OVERVIEW
The client's goal was to create a world-leading job platform for both employers and job seekers. A key challenge was that many Swedish companies published job ads only on their own websites, making them invisible on the major job platforms. That meant valuable opportunities were being missed.
To solve this, the client needed a way to discover, analyze, and classify job pages at scale across the Swedish web. The challenge was not just technical volume — it was how to separate actual job ads from all the other pages that exist on company websites.
We designed a solution that combined smart data collection with machine learning-based analysis.

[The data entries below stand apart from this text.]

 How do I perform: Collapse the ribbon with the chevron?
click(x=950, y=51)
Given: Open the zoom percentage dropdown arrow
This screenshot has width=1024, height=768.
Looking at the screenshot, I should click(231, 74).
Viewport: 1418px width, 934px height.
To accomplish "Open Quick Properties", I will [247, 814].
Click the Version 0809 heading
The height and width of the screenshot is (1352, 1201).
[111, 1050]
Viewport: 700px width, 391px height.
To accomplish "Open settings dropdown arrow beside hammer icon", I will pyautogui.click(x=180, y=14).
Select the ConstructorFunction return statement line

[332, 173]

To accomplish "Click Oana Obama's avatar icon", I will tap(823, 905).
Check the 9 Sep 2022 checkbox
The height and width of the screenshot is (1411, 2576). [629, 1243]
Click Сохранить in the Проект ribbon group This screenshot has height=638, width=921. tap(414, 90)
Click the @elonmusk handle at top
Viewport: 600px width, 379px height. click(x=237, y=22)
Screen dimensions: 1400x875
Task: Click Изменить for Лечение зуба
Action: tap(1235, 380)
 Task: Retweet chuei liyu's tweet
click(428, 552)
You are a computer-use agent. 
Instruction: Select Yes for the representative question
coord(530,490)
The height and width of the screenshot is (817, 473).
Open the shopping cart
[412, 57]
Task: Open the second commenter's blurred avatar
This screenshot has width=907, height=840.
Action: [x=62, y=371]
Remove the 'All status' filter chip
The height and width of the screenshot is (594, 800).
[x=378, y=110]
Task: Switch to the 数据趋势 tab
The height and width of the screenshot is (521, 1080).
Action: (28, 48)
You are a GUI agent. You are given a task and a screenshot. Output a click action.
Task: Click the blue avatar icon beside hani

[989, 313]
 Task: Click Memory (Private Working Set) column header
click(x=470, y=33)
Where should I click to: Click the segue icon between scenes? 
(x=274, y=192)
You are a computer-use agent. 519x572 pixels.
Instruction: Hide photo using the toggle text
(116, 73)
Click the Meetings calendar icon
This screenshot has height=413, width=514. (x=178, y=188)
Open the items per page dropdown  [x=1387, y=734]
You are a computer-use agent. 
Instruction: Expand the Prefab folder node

Using the Common Crawl project as a starting point, we filtered out Swedish .se domains and identified pages that could potentially contain job listings.
The platform was built with a modern cloud-native setup on AWS and supported by Python-based data and ML workflows — resulting in a robust pipeline for finding hidden job opportunities and turning unstructured web content into structured business value.
OUR APPROACH
We combined large-scale web discovery with a trained machine learning model to separate real job ads from everything else.
Web Crawling at Scale
Using the Common Crawl project as a starting point, we filtered Swedish .se domains and identified pages with the potential to contain job listings — processing data at web scale.
ML Classification
We trained a LightGBM gradient boosting model on more than 13,000 job pages sourced from Arbetsförmedlingen and Blocket to recognize real job ad patterns at scale.
Cloud-Native Architecture
The platform was built on AWS with Python-based data and ML workflows, creating a robust and scalable pipeline that could grow with the client's needs.
Structured Output
Unstructured web content was turned into structured, classified job listings — making it possible to surface opportunities that had previously been invisible to the market.
OUR RESULTS
A scalable foundation for discovering job opportunities that traditional platforms miss.
Hidden Jobs Surfaced
The client gained a scalable way to uncover job ads that were not available through the major platforms, creating the foundation for a stronger and more differentiated job marketplace.
Broader Market Coverage
By combining web-scale discovery with machine learning, the solution made it possible to find relevant opportunities earlier and deliver more value to both employers and job seekers.
ML at Scale
A model trained on 13,000+ real job pages gave the classifier a strong foundation for distinguishing actual job ads from the noise of company websites — at web scale.
Data to Product
The case demonstrates how the right mix of data engineering, ML competence, and practical execution can turn a difficult discovery problem into a usable product capability.